→ **Work to complete**:
1. In the Wakefield steak recipe, how long should the steak stay in the marinade?
2. Write the next part of the Wakefield steak recipe, starting after its last sentence.

→ **Source passage**:
____
Thick steak, scored on each side, soaked in vinegar, sugar, seasoning and herbs. Dredged in flour and fried.

The 'Leeds Mercury' - Tuesday 11 June 1867 - has; "This soaking in vinegar is exactly what is done in Yorkshire, vhere the Wakefield steak is 'a dinner for a king.' "

Original Receipt in 'A Shilling Cookery for The People' by Alexis Soyer (Soyer 1845);

119. Wakefield Steak.- Cut a steak one inch thick, score it on each side, crossways. Put into a tart dish two teaspoonfuls of salt, one of pepper, one of sugar, a teaspoonful of chopped tarragon, a tablespoonful of Soyer's relish, two tablespoonfuls of vinegar; put the steak in it for six hours; turn it now and then. This seasoning is called marinade. Previous to broiling, dredge it lightly with some flour, while doing, and serve with butter in very small pieces under the steak. At Wakefield they sometimes use the Warncliffe [?] sauce.
____
→ **Given information**:
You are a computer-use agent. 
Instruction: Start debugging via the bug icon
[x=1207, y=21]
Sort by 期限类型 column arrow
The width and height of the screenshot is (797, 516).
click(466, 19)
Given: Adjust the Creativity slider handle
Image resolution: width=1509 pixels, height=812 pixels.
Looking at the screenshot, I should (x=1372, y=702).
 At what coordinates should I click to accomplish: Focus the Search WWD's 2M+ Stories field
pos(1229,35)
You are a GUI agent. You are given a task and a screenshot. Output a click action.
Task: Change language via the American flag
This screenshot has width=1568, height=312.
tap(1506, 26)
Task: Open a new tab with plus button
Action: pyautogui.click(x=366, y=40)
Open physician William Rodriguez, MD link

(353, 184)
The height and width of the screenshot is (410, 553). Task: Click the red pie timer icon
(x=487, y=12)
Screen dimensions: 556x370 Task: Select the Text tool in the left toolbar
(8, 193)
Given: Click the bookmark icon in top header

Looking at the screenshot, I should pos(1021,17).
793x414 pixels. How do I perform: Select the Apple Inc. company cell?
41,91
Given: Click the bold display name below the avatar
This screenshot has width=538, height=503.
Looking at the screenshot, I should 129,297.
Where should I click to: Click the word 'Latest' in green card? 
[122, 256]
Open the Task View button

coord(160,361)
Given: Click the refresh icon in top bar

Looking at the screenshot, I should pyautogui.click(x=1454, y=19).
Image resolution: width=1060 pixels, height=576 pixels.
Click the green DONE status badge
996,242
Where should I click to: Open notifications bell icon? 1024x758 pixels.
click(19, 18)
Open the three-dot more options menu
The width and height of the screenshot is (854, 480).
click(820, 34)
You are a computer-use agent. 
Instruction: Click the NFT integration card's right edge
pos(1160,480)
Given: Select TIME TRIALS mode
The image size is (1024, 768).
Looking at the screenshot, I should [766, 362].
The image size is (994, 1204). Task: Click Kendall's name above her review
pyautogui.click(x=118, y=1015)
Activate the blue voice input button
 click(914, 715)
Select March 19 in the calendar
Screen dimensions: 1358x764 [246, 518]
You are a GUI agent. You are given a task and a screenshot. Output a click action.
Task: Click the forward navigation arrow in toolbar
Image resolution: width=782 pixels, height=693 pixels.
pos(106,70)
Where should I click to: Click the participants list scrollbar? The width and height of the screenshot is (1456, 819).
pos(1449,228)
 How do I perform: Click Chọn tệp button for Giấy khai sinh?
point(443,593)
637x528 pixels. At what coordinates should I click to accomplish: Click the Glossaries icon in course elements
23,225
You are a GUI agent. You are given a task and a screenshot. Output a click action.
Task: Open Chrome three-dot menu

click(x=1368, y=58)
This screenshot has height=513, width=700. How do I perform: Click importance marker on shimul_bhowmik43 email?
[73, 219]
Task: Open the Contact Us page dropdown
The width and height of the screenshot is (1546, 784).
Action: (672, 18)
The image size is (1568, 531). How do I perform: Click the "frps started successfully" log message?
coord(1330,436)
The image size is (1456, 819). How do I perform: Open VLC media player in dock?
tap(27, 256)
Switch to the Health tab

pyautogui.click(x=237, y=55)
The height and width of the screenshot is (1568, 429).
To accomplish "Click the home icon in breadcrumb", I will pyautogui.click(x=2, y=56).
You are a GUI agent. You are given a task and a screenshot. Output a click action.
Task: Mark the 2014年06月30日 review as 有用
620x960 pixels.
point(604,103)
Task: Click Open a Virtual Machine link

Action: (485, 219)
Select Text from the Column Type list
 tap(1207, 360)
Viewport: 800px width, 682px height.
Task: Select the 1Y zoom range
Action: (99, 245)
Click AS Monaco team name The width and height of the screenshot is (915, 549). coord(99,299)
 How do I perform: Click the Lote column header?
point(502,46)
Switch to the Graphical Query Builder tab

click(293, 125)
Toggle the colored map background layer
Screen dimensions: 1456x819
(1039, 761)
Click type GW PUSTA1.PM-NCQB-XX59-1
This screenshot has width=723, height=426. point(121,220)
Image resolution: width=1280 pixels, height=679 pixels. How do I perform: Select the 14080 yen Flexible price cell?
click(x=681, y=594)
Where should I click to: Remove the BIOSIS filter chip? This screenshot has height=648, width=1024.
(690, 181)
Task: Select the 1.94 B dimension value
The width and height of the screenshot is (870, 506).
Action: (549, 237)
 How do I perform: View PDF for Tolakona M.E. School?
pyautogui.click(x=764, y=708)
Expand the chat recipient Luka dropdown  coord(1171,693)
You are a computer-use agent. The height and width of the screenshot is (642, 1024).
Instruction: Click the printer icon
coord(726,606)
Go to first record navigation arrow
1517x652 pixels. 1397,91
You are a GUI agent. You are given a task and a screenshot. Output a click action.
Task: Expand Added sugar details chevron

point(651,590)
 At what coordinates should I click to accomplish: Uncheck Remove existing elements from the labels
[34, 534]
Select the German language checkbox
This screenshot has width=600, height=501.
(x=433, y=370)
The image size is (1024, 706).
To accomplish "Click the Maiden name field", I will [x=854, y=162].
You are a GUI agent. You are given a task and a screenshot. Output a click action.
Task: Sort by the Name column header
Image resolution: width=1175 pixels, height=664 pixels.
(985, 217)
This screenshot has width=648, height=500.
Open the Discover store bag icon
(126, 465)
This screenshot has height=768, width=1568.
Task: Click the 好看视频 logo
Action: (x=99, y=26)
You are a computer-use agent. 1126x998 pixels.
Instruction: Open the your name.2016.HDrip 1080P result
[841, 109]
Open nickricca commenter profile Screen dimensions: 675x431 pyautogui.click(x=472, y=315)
____
→ **Results of the tasks**:
1. Six hours.

2.
Some raw potatoes cut into very thin slices, and nicely fried, served round it, renders it a dish fit for the greatest epicure. This dish proves that the inhabitants of Wakefield have not lost the culinary reputation they formerly possessed, and which they first acquired some four hundred years since, when the French queen and her suite came to reside there, and allowed them to quarter the fleur-de-lis in the arms of the town. Beef skirt and other pieces may be all done in the same way, allowing time to cook according to the quality and hardness of the pieces you dress.